Exercise: Apart from the pictures, the listing is to be returned exactly.

------------------------------------------------

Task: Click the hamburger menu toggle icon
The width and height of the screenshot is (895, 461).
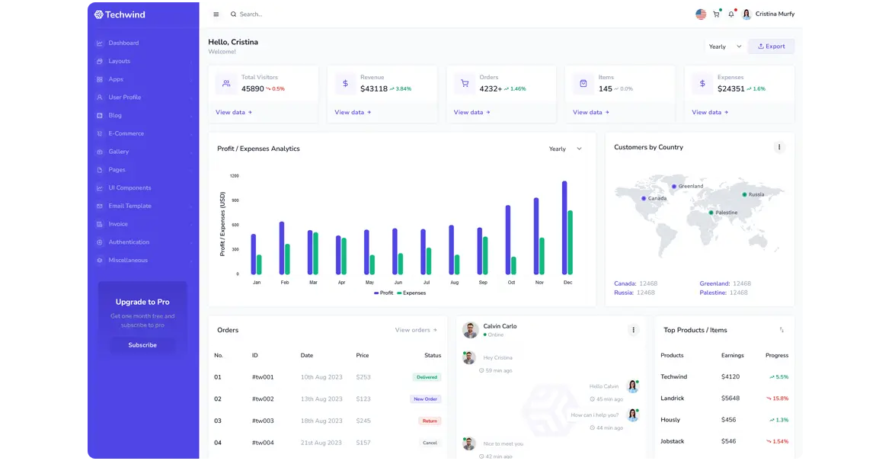Action: (216, 14)
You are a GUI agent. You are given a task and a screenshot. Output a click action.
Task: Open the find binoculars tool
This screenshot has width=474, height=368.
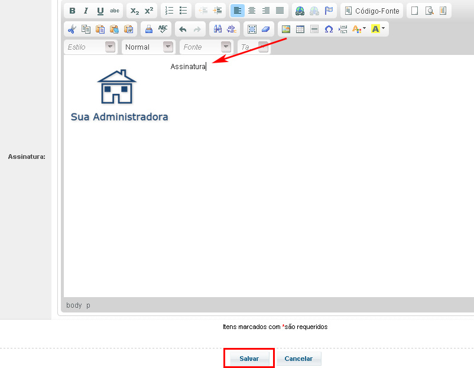pyautogui.click(x=217, y=29)
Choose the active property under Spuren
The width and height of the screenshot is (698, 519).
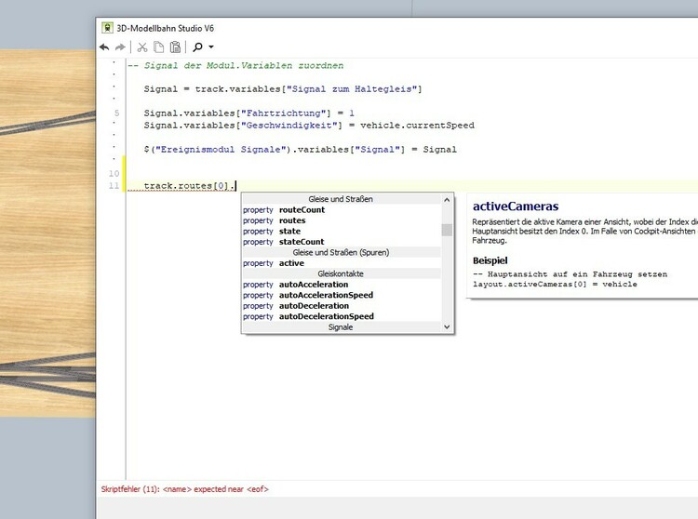(x=291, y=263)
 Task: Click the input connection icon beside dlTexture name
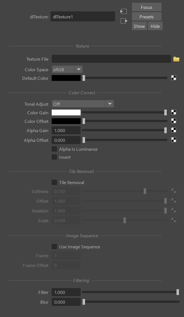124,11
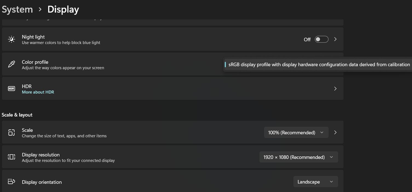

------------------------------------------------

Task response:
Task: Click the hamburger menu toggle icon
The width and height of the screenshot is (895, 461).
Action: (216, 14)
You are a GUI agent. You are given a task and a screenshot. Output a click action.
Task: Open the find binoculars tool
This screenshot has width=474, height=368.
pyautogui.click(x=217, y=29)
Choose the active property under Spuren
The width and height of the screenshot is (698, 519).
(x=291, y=263)
 Task: Click the input connection icon beside dlTexture name
124,11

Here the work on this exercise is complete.